部屋を退室する時、風間はしょんぼりしている小花に気が付いた。
「どうしたの?小花ちゃん」
「いえ?あの、なんでもないですわ」
「風間。行くぞ」
「は、はい」
会議室の椅子を片付けている彼女のちょっと寂しい横顔は気になった風間であるが、姫野と仕事に向かっていた。
◇◇◇
「おはよう。小花ちゃん」
「おはようございます」
翌朝。中央第一営業所に掃除に顔を出した元気がない小花に風間は、思わず声を掛けた。
「もしかして、昨日の先輩のこと?」
「いえ?そんなことはありませんわ!私、これで失礼します」
小花が掃除を終え慌てて部屋を出る時、姫野が入って来た。
「おっと」
「きゃあ」
思わず胸にぶつかりそうになった姫野はそっと彼女をかわした。
「すみません!」
「……なんだ?慌てて」
去り行く彼女を見送った姫野は席に着くと、風間はつい言葉をこぼした。
「もしかして小花ちゃん。

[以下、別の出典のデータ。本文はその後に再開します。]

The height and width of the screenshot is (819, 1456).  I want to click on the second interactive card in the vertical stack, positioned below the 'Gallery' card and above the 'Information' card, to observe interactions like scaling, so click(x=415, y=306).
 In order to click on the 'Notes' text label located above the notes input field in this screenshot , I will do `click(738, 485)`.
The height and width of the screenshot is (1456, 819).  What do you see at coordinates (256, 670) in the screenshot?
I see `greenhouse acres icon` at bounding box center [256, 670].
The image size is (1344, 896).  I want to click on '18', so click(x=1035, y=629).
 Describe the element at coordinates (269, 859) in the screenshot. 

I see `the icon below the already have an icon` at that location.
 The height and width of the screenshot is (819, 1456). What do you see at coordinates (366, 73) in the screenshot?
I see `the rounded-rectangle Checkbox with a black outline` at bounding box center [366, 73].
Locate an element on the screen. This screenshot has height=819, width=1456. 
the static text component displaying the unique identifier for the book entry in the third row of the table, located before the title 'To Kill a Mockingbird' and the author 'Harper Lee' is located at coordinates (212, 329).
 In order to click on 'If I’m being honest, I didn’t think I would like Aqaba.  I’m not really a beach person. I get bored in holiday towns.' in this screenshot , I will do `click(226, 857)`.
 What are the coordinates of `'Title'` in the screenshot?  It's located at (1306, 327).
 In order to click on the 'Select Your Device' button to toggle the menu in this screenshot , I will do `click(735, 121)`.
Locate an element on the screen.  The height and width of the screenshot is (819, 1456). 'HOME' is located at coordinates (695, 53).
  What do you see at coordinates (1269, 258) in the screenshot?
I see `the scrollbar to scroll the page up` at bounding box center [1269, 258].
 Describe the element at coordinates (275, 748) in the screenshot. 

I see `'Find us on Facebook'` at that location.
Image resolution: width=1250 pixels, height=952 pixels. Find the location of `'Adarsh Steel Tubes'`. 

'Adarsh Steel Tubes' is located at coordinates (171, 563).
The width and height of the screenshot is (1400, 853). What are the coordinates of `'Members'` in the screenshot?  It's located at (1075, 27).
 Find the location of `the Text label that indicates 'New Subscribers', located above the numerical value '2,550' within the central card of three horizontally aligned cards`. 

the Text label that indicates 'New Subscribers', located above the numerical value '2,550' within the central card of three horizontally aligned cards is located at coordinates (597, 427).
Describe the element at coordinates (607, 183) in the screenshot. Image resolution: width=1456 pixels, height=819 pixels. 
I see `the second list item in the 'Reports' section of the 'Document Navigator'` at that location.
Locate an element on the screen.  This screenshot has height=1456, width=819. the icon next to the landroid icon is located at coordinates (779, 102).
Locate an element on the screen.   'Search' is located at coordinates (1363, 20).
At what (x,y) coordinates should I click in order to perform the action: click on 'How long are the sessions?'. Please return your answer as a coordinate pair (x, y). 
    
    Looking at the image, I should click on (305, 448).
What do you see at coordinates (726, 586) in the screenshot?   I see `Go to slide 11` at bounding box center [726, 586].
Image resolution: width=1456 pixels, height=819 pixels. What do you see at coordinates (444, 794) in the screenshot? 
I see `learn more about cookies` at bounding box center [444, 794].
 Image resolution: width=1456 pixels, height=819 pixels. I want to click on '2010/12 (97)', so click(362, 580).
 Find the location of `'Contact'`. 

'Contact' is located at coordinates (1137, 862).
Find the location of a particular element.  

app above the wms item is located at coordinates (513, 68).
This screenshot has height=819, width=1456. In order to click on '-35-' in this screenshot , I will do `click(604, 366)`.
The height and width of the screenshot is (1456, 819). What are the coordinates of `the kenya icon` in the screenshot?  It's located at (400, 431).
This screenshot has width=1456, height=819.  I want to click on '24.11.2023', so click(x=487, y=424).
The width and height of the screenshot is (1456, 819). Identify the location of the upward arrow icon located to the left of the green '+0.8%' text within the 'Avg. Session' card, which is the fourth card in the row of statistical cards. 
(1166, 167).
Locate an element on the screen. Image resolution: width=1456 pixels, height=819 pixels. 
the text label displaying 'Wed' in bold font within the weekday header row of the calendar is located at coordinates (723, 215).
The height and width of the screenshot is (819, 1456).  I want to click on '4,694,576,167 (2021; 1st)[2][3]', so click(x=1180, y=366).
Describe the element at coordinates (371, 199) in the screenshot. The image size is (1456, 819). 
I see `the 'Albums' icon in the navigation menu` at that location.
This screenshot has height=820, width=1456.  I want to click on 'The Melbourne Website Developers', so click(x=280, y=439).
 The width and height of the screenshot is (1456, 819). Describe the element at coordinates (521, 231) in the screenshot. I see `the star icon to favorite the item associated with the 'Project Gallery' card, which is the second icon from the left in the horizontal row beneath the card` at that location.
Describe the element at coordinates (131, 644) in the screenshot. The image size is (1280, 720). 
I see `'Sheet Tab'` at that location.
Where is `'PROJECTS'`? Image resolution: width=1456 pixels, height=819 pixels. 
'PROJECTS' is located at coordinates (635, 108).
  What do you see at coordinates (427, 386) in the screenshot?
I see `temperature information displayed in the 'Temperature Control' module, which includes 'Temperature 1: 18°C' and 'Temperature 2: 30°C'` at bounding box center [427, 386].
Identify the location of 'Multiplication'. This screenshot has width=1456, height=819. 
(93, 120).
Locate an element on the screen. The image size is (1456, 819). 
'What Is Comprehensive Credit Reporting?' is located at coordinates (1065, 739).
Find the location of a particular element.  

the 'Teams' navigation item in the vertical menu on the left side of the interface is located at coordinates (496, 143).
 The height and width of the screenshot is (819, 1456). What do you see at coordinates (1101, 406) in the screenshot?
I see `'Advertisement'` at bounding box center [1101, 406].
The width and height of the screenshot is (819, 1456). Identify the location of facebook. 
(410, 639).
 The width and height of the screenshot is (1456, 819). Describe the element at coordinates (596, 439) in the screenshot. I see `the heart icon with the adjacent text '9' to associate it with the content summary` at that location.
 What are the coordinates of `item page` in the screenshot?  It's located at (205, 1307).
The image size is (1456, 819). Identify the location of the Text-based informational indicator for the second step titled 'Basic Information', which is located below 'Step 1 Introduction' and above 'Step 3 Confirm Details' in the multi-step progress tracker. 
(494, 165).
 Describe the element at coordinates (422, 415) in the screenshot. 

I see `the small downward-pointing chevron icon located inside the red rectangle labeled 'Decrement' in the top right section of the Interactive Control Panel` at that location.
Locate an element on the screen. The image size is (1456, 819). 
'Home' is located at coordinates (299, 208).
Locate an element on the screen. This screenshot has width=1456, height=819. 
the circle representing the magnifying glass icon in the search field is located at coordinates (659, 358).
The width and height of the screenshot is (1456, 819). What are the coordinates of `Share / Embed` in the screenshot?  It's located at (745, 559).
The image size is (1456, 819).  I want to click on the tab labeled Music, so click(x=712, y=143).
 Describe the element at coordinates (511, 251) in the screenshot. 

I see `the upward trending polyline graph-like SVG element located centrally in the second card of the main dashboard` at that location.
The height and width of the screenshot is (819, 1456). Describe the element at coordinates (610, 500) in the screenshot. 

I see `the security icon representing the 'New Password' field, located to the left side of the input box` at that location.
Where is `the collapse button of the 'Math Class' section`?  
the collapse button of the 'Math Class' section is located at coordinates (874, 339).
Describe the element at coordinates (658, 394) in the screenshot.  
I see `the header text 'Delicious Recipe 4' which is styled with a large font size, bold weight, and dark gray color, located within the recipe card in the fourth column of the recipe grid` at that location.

昨日の先輩の言葉を真に受けたんじゃないですか」
「布団の事か?まさか」
微笑む姫野に風間は目を細めた。
「いいです。俺が聞いてみます、もし行きたいなら俺が連れて行くし」
「……それよりも仕事をしろ」
そんな姫野であったが、やはり彼女の事が気になっていた。そして翌日。風間がまだ来ない時間、朝の掃除に来た小花に尋ねた。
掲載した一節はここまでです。